** Request **
Please copy the records below word for word, starting with the line that contains "The width and" and going on through the end of the records. Leave the pictures out of your answer.

==== Material supplied

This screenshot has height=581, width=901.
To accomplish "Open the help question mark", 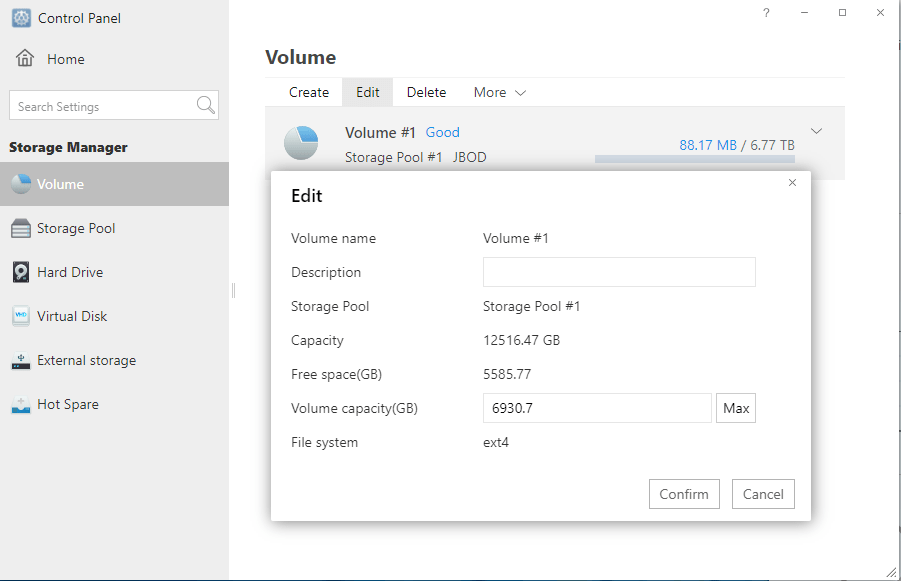I will [766, 13].
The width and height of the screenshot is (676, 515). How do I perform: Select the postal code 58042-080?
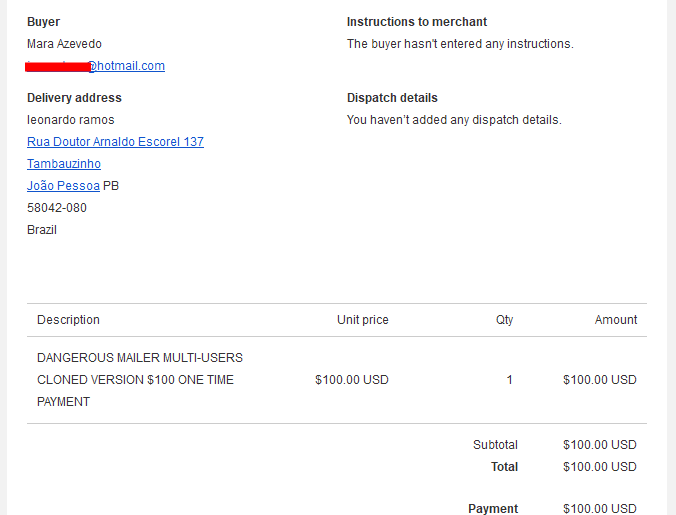click(57, 208)
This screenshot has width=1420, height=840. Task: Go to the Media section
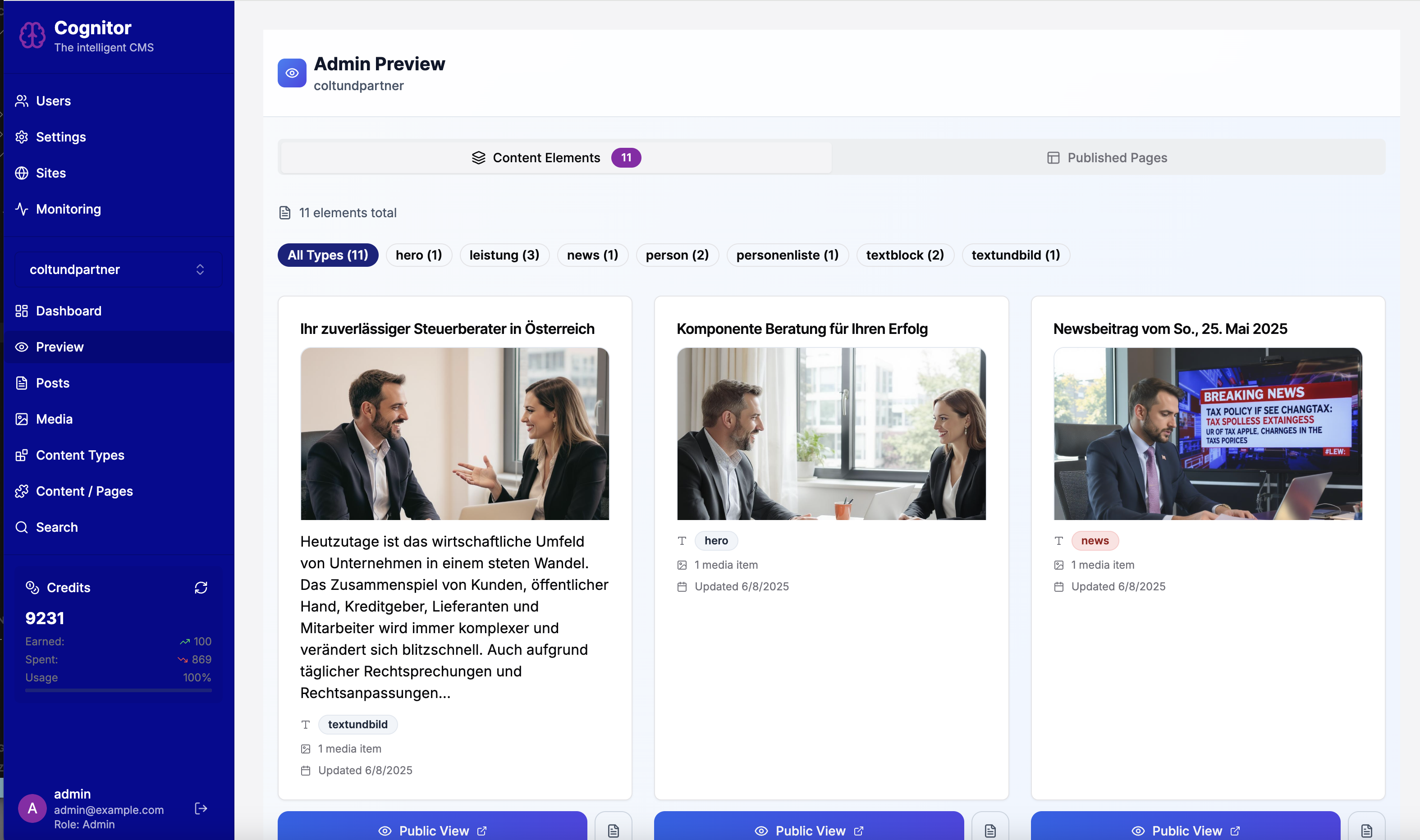pyautogui.click(x=54, y=419)
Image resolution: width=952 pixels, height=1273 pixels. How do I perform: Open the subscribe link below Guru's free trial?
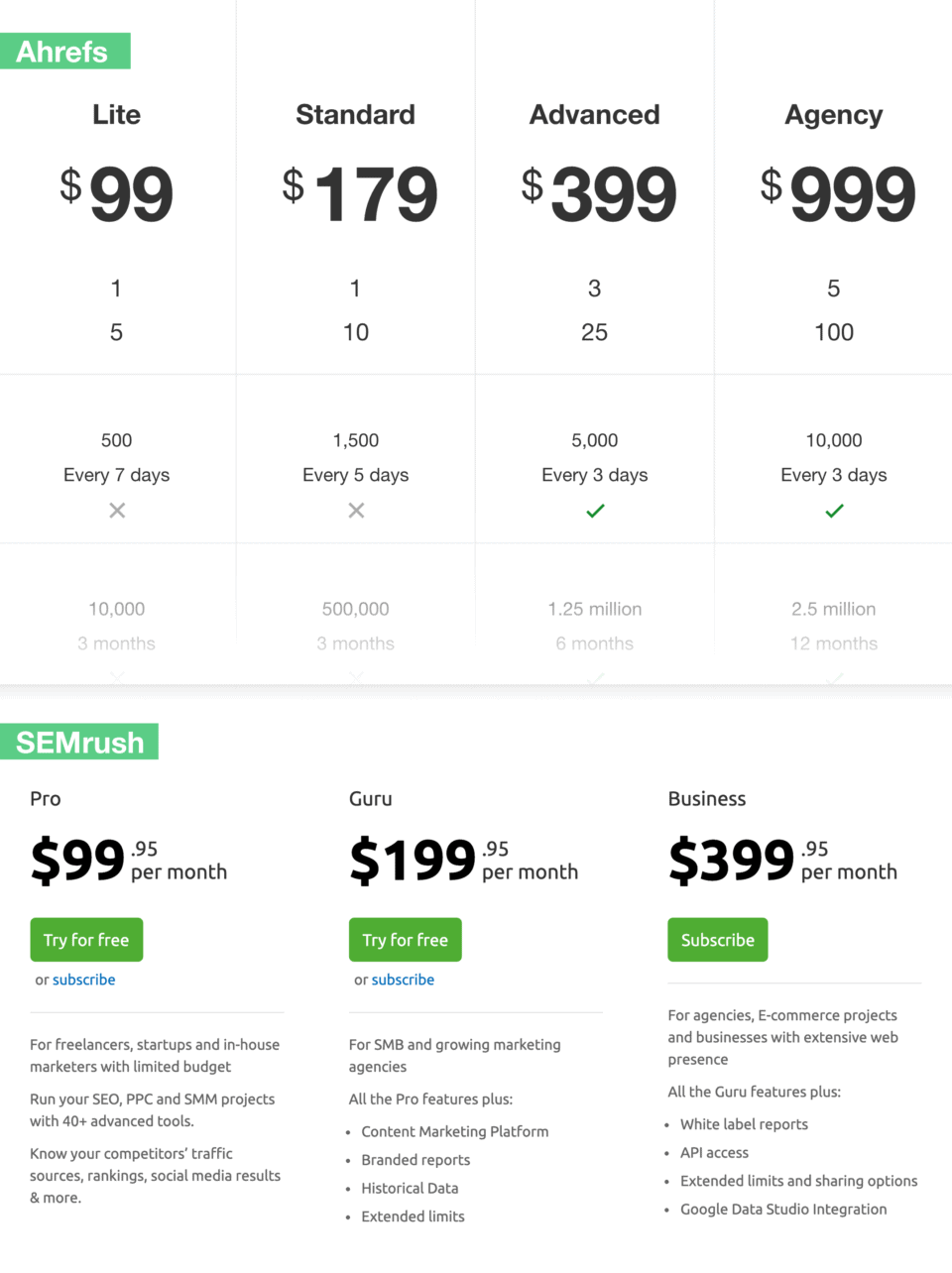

========

** Output of the task **
The width and height of the screenshot is (676, 515). How do I perform: Select the postal code 58042-080?
click(57, 208)
This screenshot has width=1420, height=840. Task: Go to the Media section
pyautogui.click(x=54, y=419)
Image resolution: width=952 pixels, height=1273 pixels. How do I perform: Open the subscribe link below Guru's free trial?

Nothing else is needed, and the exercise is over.